New South Wales Heritage Register
- Official name: St. Andrew's Rectory (former); St Andrew's Rectory
- Type: State heritage (built)
- Designated: 2 April 1999
- Reference no.: 295
- Type: Presbytery/Rectory/Vicarage/Manse
- Category: Religion

= St Andrew's Anglican Rectory, Walcha =

The St Andrew's Rectory is a heritage-listed former Anglican clergy house located at Thee Street, Walcha in the Walcha Shire, New South Wales, Australia. It is also known as St. Andrews Rectory (former) and St Andrews Rectory.
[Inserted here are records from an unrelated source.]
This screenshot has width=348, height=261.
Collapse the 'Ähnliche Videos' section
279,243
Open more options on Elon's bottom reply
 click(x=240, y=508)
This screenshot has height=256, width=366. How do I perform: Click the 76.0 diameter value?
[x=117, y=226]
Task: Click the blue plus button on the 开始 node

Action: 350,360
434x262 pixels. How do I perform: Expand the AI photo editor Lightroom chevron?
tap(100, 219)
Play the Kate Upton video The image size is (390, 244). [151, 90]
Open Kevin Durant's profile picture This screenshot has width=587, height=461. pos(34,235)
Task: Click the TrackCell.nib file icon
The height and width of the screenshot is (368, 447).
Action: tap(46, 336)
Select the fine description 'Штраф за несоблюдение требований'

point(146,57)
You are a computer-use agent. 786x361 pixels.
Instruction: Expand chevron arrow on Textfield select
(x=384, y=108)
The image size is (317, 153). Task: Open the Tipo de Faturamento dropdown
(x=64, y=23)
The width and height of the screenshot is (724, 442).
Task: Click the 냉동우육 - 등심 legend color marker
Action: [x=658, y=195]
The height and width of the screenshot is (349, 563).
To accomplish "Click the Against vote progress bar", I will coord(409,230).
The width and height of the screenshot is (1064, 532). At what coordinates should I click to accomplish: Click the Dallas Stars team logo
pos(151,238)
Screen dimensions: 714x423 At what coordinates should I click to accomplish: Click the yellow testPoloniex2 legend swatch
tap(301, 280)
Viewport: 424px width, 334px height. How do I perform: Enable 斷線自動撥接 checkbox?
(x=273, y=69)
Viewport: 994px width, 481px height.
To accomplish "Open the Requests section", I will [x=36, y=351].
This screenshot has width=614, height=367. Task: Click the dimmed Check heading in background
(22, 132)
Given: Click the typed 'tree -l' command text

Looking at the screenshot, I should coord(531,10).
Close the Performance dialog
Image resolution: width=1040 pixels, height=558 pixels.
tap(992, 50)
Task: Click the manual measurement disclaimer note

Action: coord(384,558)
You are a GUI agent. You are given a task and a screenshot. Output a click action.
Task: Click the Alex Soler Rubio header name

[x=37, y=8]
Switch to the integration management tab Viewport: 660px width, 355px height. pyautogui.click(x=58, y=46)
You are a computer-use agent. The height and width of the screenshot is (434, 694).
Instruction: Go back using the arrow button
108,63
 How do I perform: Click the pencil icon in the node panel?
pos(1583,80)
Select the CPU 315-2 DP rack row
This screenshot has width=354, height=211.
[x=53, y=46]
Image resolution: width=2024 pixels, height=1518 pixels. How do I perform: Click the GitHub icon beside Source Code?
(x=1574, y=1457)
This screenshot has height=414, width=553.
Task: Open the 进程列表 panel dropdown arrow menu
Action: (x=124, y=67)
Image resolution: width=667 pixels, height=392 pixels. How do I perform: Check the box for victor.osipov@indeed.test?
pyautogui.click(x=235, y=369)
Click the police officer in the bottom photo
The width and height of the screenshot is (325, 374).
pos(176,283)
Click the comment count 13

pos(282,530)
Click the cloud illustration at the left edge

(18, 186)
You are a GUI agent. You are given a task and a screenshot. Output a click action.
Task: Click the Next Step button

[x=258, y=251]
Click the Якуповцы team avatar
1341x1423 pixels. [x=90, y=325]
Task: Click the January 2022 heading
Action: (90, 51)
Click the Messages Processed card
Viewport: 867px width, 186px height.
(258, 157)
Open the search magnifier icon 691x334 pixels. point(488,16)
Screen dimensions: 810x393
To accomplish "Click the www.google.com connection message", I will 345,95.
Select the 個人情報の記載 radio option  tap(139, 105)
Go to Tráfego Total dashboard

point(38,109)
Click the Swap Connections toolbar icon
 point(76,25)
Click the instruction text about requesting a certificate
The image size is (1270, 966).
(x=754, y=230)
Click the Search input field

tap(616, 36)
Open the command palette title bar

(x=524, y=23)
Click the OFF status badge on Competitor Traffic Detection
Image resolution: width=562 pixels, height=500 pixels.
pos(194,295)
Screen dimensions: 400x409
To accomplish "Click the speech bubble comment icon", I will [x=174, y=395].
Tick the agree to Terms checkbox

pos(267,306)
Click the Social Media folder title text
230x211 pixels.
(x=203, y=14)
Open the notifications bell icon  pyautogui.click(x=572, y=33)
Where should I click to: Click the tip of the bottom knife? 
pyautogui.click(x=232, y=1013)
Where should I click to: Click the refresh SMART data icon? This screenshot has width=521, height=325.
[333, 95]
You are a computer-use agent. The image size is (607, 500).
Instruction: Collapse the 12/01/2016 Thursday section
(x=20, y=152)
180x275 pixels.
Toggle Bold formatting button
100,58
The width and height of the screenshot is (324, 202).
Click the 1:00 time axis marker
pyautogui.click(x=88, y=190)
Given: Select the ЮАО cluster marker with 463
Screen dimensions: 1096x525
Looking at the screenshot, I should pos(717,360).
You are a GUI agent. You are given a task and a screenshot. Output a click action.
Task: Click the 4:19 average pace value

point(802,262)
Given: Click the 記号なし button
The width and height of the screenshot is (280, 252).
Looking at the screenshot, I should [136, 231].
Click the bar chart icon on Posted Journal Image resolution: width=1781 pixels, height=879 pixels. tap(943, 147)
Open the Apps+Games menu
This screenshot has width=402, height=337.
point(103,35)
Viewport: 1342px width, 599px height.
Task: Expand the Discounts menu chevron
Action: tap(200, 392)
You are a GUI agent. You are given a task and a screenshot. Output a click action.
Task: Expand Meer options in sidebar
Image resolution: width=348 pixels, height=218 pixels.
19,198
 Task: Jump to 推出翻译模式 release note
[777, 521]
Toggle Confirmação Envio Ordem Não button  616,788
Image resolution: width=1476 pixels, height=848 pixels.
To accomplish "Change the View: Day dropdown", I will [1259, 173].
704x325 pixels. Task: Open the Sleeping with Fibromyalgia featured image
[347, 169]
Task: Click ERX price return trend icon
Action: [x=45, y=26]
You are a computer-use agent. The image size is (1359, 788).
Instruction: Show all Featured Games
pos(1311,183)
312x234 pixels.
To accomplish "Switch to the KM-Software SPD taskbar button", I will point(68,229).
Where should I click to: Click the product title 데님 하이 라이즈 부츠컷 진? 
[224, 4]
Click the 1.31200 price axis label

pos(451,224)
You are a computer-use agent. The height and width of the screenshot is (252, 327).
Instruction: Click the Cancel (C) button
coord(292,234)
It was added to the New South Wales State Heritage Register on 2 April 1999.

==Description==
Designed by John Horbury Hunt, the rectory has a traditional pitched corrugated iron roof (originally timber shingled) supported on face brick walls and timber verandah to two sides supported on posts having trefoil decorated timber brackets. Many Hunt details are in evidence such as the large boarded roof gable, elaborate hall screens, central lobby lit by large sky light and large brick chimneys. A pleasant country garden consisting of planted beds and mature trees surrounds the house.

== Heritage listing ==
St Andrew's Rectory was listed on the New South Wales State Heritage Register on 2 April 1999. On 25 March 1986 the building was listed on the now defunct Register of the National Estate.